◆ **Required action**
Could you retype every entry below exactly as written?
○ ○ ○ ○ ○
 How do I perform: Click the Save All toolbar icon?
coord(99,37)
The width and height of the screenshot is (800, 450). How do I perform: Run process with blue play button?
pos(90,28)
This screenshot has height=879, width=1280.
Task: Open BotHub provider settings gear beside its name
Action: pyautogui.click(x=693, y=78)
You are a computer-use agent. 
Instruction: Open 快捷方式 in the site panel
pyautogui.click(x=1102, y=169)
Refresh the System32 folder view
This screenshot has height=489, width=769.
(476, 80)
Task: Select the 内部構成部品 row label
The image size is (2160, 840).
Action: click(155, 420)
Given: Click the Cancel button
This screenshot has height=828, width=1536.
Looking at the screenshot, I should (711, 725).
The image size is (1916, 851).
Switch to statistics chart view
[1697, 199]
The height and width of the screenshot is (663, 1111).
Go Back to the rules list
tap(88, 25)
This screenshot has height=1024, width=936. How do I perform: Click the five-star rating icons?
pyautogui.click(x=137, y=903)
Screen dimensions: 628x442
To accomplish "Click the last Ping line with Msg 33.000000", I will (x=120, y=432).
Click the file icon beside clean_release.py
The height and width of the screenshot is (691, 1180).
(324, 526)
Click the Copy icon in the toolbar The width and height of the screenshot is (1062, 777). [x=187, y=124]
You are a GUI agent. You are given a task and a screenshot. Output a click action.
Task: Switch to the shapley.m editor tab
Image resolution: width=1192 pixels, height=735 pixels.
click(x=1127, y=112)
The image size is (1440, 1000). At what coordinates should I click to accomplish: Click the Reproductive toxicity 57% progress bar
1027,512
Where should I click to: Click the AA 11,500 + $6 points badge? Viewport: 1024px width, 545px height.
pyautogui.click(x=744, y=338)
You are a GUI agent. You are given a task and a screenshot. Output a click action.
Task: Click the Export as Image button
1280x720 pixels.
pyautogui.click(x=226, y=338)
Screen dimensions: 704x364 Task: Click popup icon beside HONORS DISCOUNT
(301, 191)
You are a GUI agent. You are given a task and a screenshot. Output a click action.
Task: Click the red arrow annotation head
○ ○ ○ ○ ○
◆ **Problem solution**
 How do I perform: Click the Save All toolbar icon?
coord(99,37)
The width and height of the screenshot is (800, 450). How do I perform: Run process with blue play button?
pos(90,28)
This screenshot has height=879, width=1280.
Task: Open BotHub provider settings gear beside its name
Action: pyautogui.click(x=693, y=78)
You are a computer-use agent. 
Instruction: Open 快捷方式 in the site panel
pyautogui.click(x=1102, y=169)
Refresh the System32 folder view
This screenshot has height=489, width=769.
(476, 80)
Task: Select the 内部構成部品 row label
The image size is (2160, 840).
Action: click(155, 420)
Given: Click the Cancel button
This screenshot has height=828, width=1536.
Looking at the screenshot, I should (711, 725).
The image size is (1916, 851).
Switch to statistics chart view
[1697, 199]
The height and width of the screenshot is (663, 1111).
Go Back to the rules list
tap(88, 25)
This screenshot has height=1024, width=936. How do I perform: Click the five-star rating icons?
pyautogui.click(x=137, y=903)
Screen dimensions: 628x442
To accomplish "Click the last Ping line with Msg 33.000000", I will (x=120, y=432).
Click the file icon beside clean_release.py
The height and width of the screenshot is (691, 1180).
(324, 526)
Click the Copy icon in the toolbar The width and height of the screenshot is (1062, 777). [x=187, y=124]
You are a GUI agent. You are given a task and a screenshot. Output a click action.
Task: Switch to the shapley.m editor tab
Image resolution: width=1192 pixels, height=735 pixels.
click(x=1127, y=112)
The image size is (1440, 1000). At what coordinates should I click to accomplish: Click the Reproductive toxicity 57% progress bar
1027,512
Where should I click to: Click the AA 11,500 + $6 points badge? Viewport: 1024px width, 545px height.
pyautogui.click(x=744, y=338)
You are a GUI agent. You are given a task and a screenshot. Output a click action.
Task: Click the Export as Image button
1280x720 pixels.
pyautogui.click(x=226, y=338)
Screen dimensions: 704x364 Task: Click popup icon beside HONORS DISCOUNT
(301, 191)
You are a GUI agent. You are given a task and a screenshot. Output a click action.
Task: Click the red arrow annotation head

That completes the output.